Winner of American Library Association Schneider Family Book Award! Bobby Phillips is an average fifteen-year-old-boy. Until the morning he wakes up and can't see himself in the mirror. Not blind, not dreaming-Bobby is just plain invisible. There doesn't seem to be any rhyme or reason to Bobby's new condition; even his dad the physicist can't figure it out. For Bobby that means no school, no friends, no life. He's a missing person. Then he meets Alicia. She's blind, and Bobby can't resist talking to her, trusting her. But people are starting to wonder where Bobby is. Bobby knows that his invisibility could have dangerous consequences for his family and that time is running out.

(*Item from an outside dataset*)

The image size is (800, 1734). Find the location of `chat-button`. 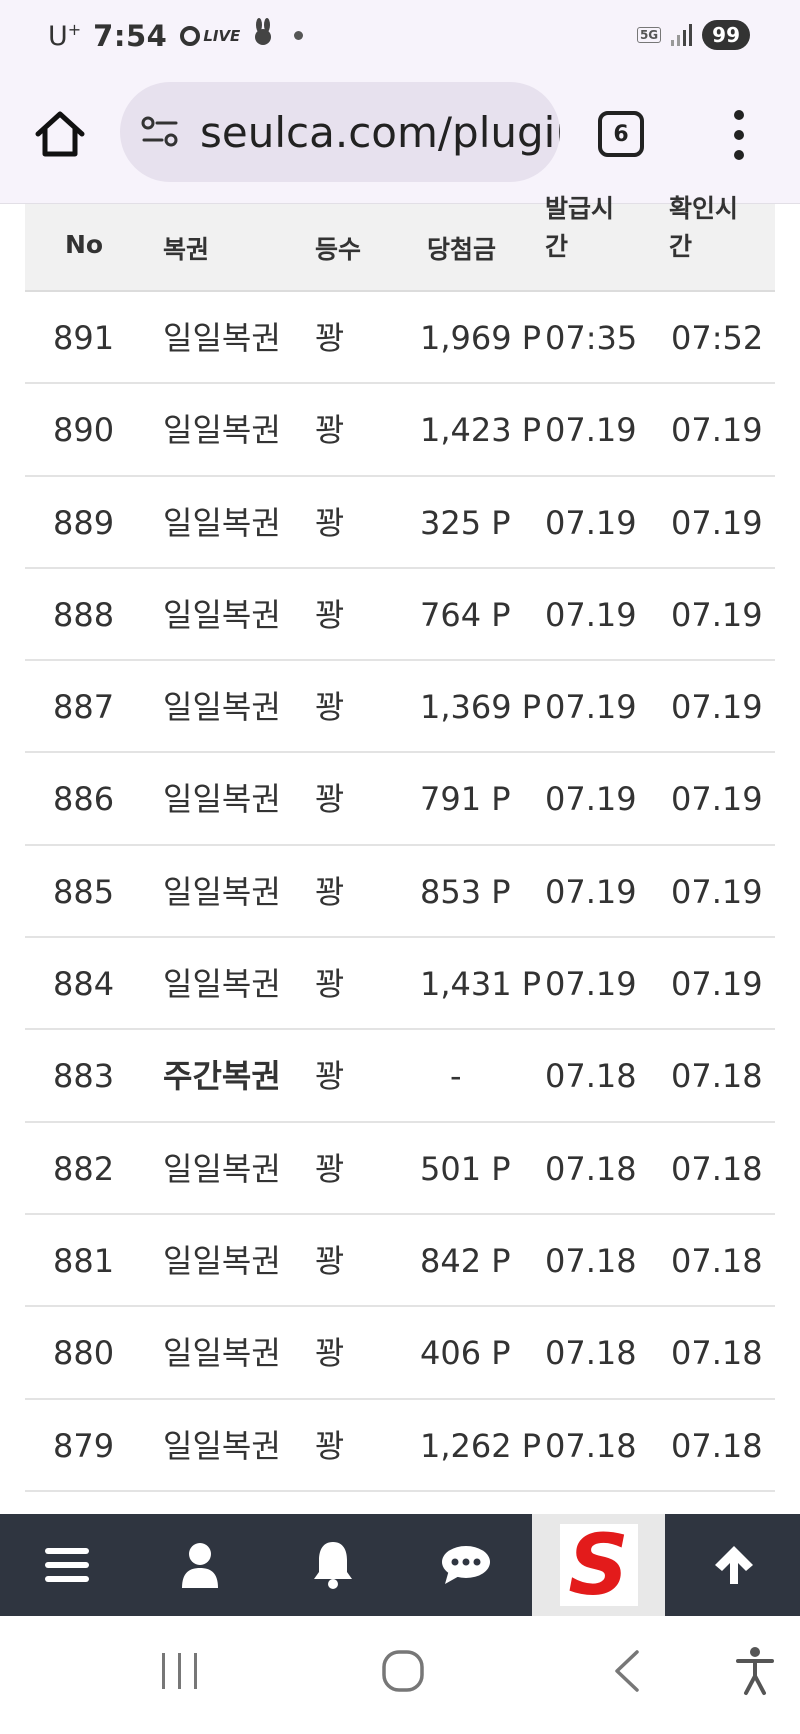

chat-button is located at coordinates (466, 1565).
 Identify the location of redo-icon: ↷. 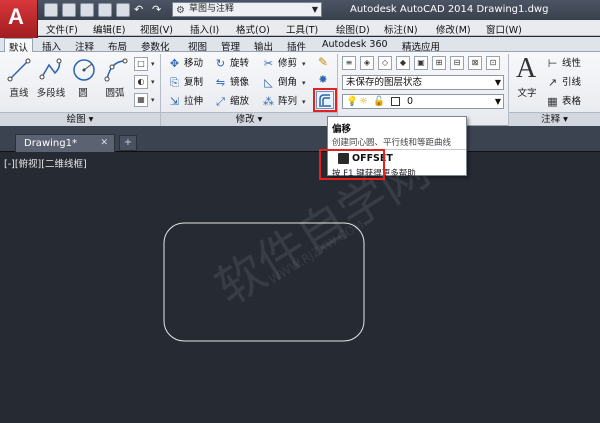
(159, 10).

He has to find out how to be seen again-before it's too late.

Tolstoy

Tolstoy
Author: Rosamund Bartlett
Publisher: HMH
Total Pages: 581
Release: 2011-11-08
Genre: Biography & Autobiography
ISBN: 0547545878

This biography of the brilliant author of War and Peace and Anna Karenina “should become the first resort for everyone drawn to its titanic subject” (Booklist, starred review). In November 1910, Count Lev Tolstoy died at a remote Russian railway station. At the time of his death, he was the most famous man in Russia, more revered than the tsar, with a growing international following. Born into an aristocratic family, Tolstoy spent his existence rebelling against not only conventional ideas about literature and art but also traditional education, family life, organized religion, and the state. In “an epic biography that does justice to an epic figure,” Rosamund Bartlett draws extensively on key Russian sources, including fascinating material that has only become available since the collapse of the Soviet Union (Library Journal, starred review). She sheds light on Tolstoy’s remarkable journey from callow youth to writer to prophet; discusses his troubled relationship with his wife, Sonya; and vividly evokes the Russian landscapes Tolstoy so loved and the turbulent times in which he lived.

Queen: The Early Years

Queen: The Early Years
Author: Mark Hodkinson
Publisher: Omnibus Press
Total Pages: 222
Release: 2009-10-28
Genre: Music
ISBN: 0857120557

This classic account of the birth of a legendary group is the truly authentic version of Queen's rise to stardom.Author Mark Hodkinson interviewed over 60 friends and colleagues of Freddie Mercury, Brian May, Roger Taylor and John Deacon to piece together a fascinating jigsaw of anecdotes from the days when the future superstars were playing with bands like The Reaction, The Opposition, 1984 and Sour Milk.Intimate, suprising and meticulously researched, Queen: The Early Years is a riveting read accompanied by many previously unseen early photographs of the four band mambers.